I like to think of myself as a funny guy. I make myself laugh. There are a lot of people out there who think they are funny and just really aren’t. You just feel bad for them, because lets be honest, they are trying really hard. So you give them the pity laugh. The thing about the pity laugh is that it doesn’t work. The people who are actually funny know the difference between a pity laugh and a genuine one so they can tell the difference. But the people who need the pity laugh think that you are genuinely laughing with them. So they go on and continue to think that they are funny, until BAM. They get to the real world. People wont give them the pity laugh. They don’t know what to do, because people always laughed at their jokes. Their community gave them that false sense of security.
The community that you live in is important. The community will change you, for better or worse. Your community might be the kind that ill prepares you for the real world, or it might be the kind that doesn’t even acknowledge that there is a world outside it. Your community has the power to accept you, to shun you, to encourage or discourage you, and to be good for you or bad for you.
The community of which I am a part is a relatively small one. I live on the same campus which I work, at a small school of about six hundred. The community is largely conservative, yet is still quite diverse. Most people in the community will say that it is a very accepting and loving community, others can’t wait to be done with school or their contract. I have been a part of the community for over ten years now, and it has made me who I am. It has shaped me in more ways than even I will realize. I have had great mentors and friends who helped me to grow as a person.

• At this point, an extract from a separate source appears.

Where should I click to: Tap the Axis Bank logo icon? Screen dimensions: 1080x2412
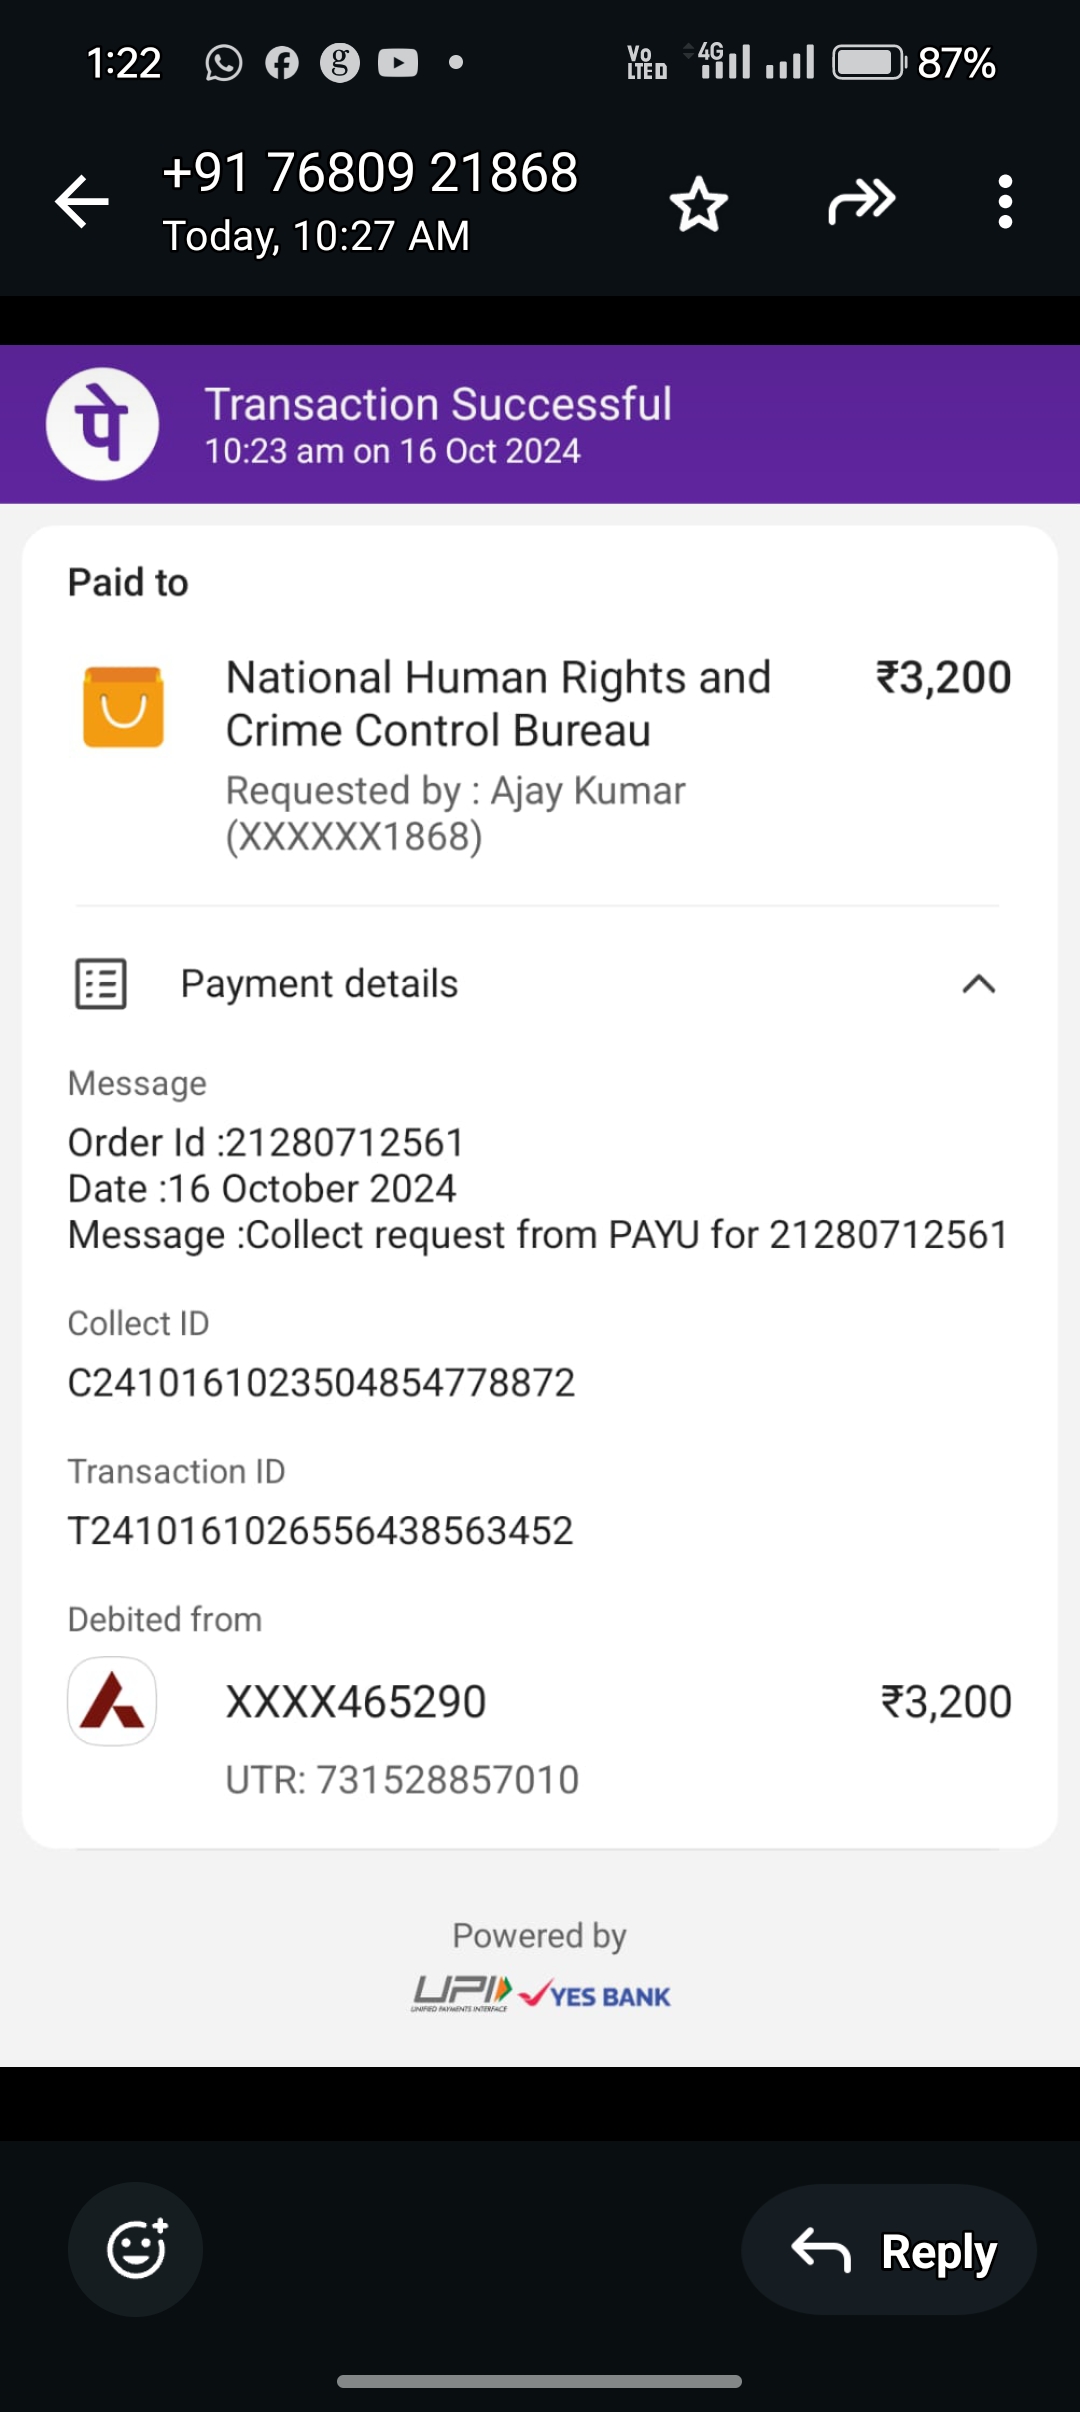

It will continue to change me as I grow, for we are always growing.
I will leave the community in May of 2017. The thought is a bitter sweet one. The world has so many opportunities, but being in one place for so long, I cannot tell what it will be like. I will miss my friends, and loved ones. I will miss the country of my heart, and I know when I leave a piece of me will linger. When I leave, I will find out what effect my community really had on me. What is your’s having on you?